▶ **TASK BRIEF**:
Exactly as they stand, repeat the lines from the one containing "Task: Click the forward arrow toolbar icon" through the final line of the listing, both ends included, and nothing else; skip the pictures.

▶ **EXERCISE DATA**:
━━━━━━━━━━━━━━━━━━━━━━━━━━━━━━
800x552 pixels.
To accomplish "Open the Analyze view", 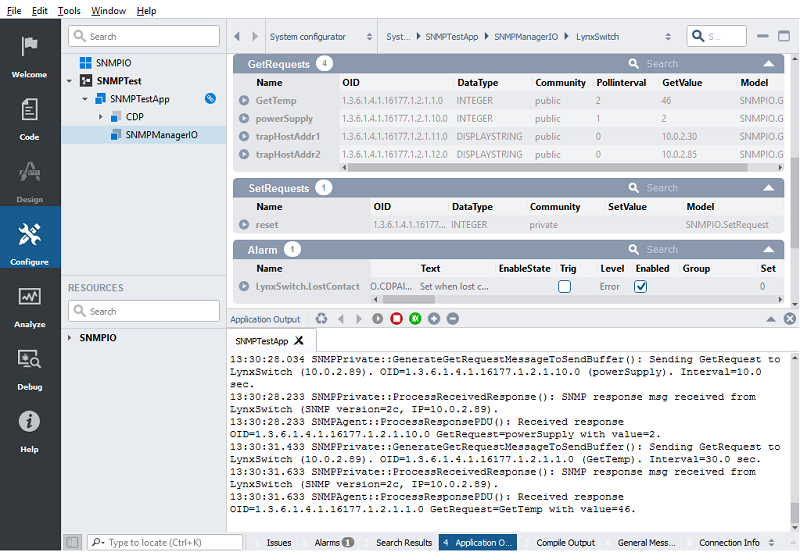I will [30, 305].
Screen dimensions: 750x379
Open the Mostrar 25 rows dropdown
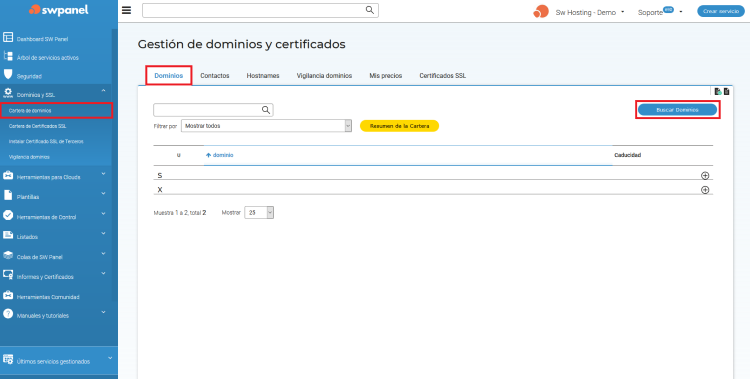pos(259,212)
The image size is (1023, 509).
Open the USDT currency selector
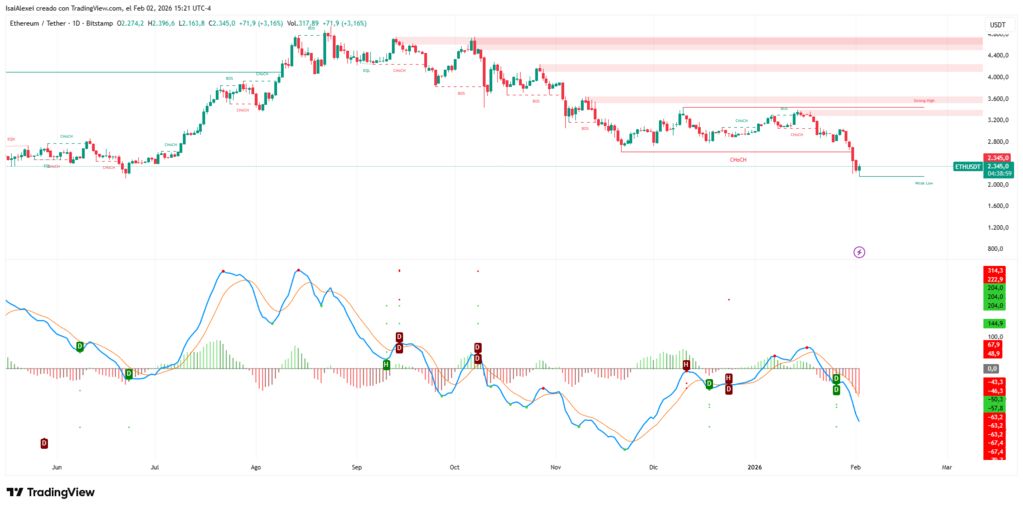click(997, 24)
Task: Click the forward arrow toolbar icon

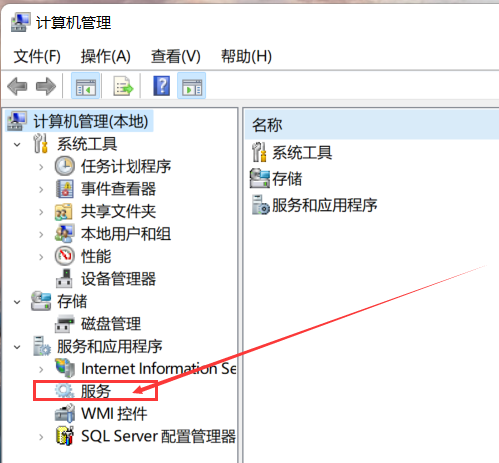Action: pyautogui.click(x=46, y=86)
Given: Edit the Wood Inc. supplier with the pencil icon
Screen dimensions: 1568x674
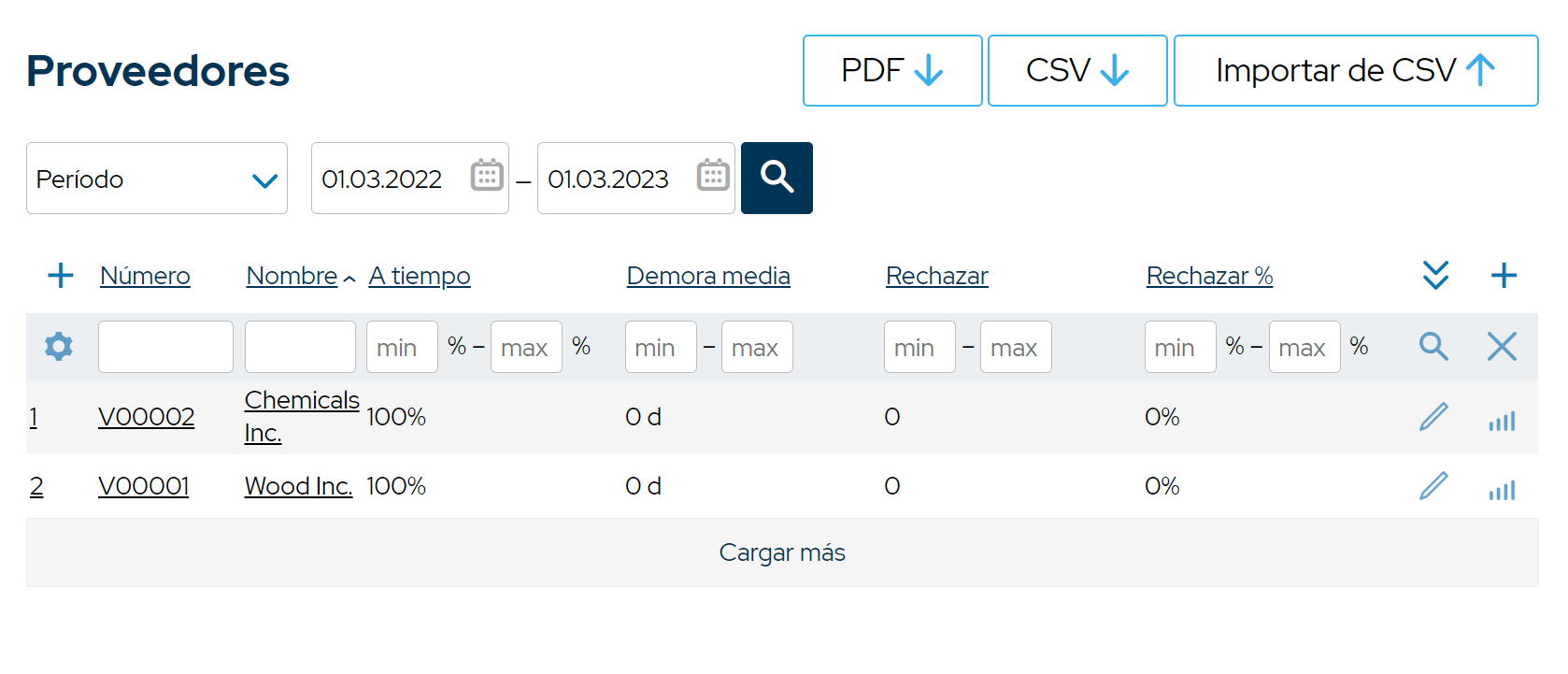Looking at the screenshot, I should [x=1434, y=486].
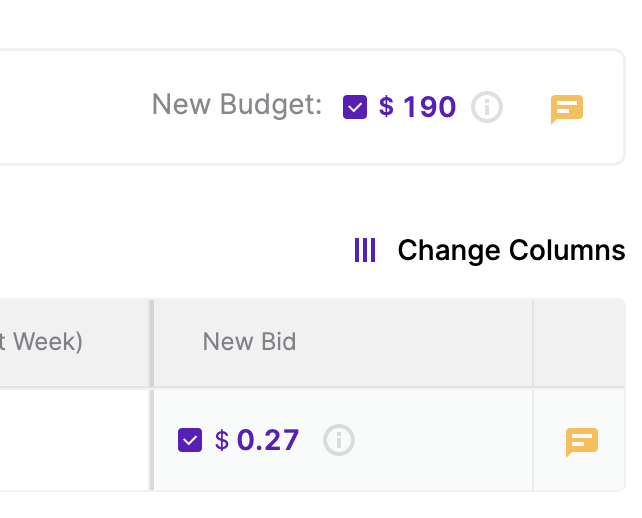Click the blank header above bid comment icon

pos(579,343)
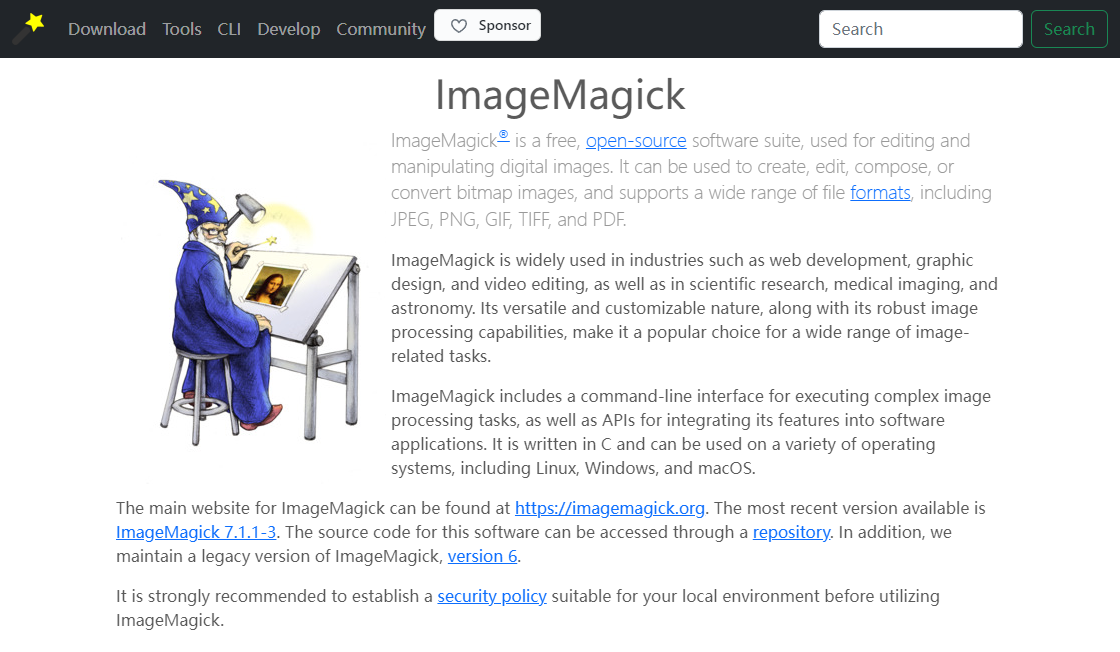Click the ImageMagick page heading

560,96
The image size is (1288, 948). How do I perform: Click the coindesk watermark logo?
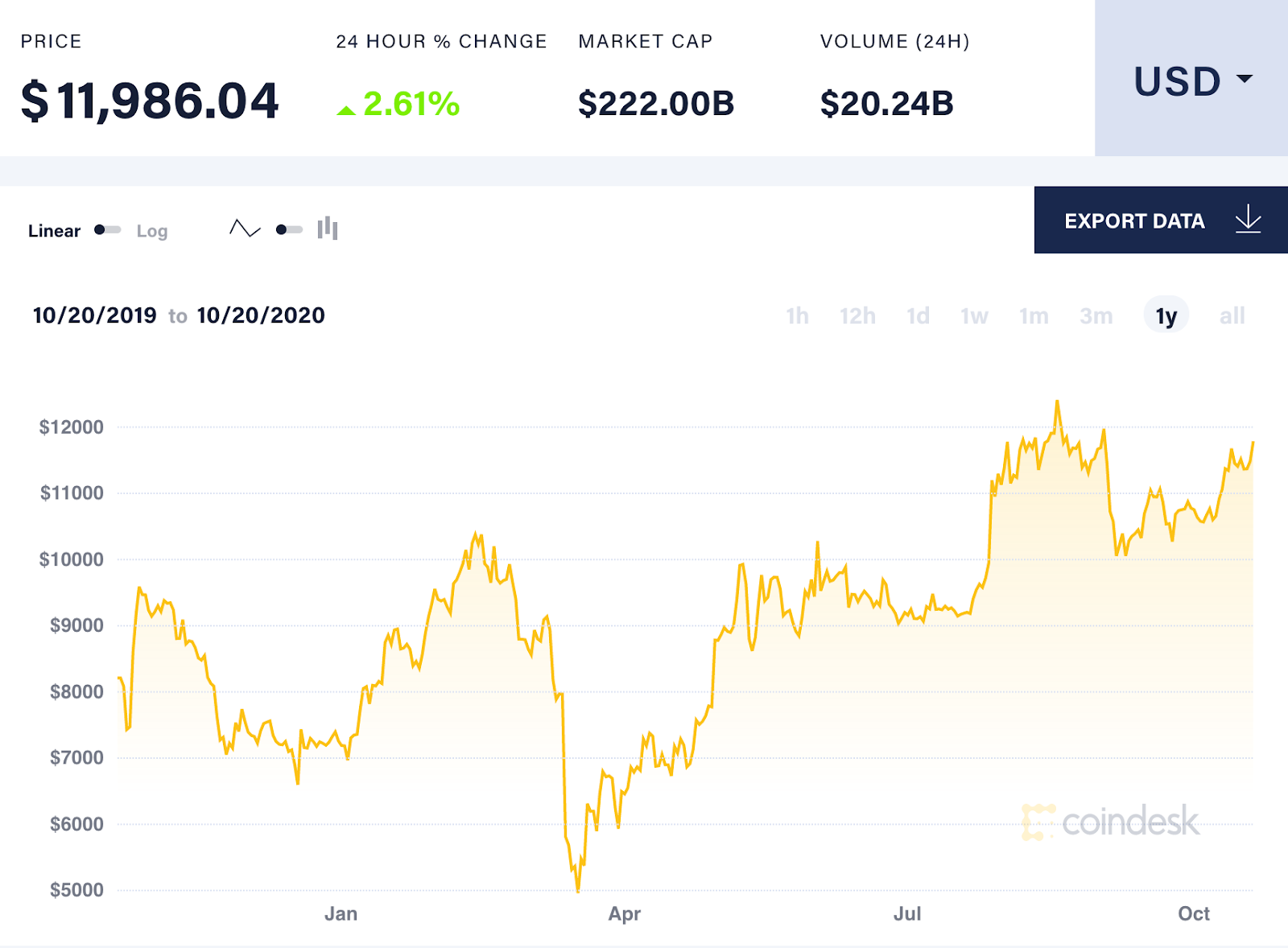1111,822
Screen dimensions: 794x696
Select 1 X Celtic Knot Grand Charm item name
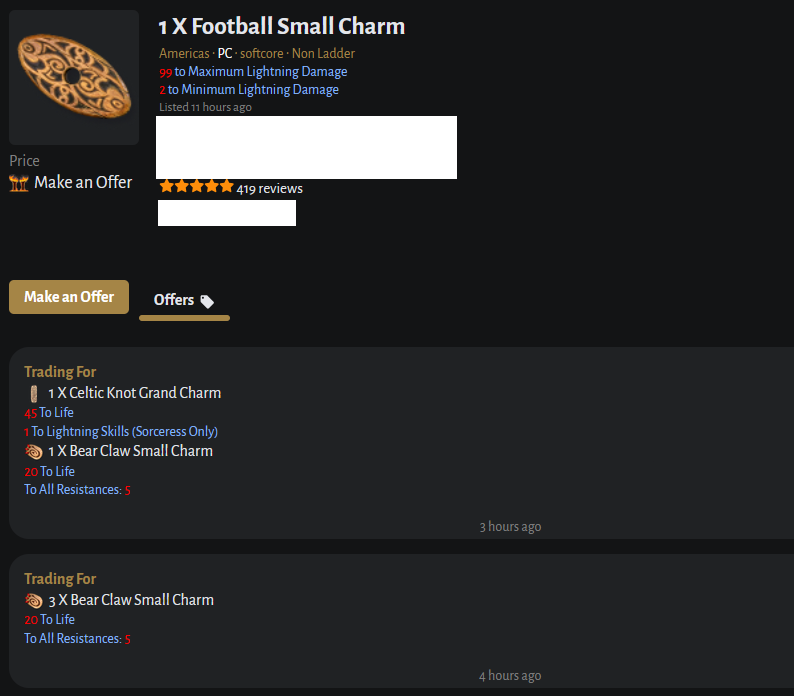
━━━━━━━━━━━━━━━━━━━━━━━━━━━━━━
▶ **RESPONSE TO THE TASK**:
Task: Click the forward arrow toolbar icon

Action: pyautogui.click(x=46, y=86)
Given: Edit the Wood Inc. supplier with the pencil icon
Screen dimensions: 1568x674
Looking at the screenshot, I should [x=1434, y=486].
Click the blank header above bid comment icon

pos(579,343)
Click the ImageMagick page heading

560,96
The image size is (1288, 948). How do I perform: Click the coindesk watermark logo?
1111,822
Screen dimensions: 794x696
Select 1 X Celtic Knot Grand Charm item name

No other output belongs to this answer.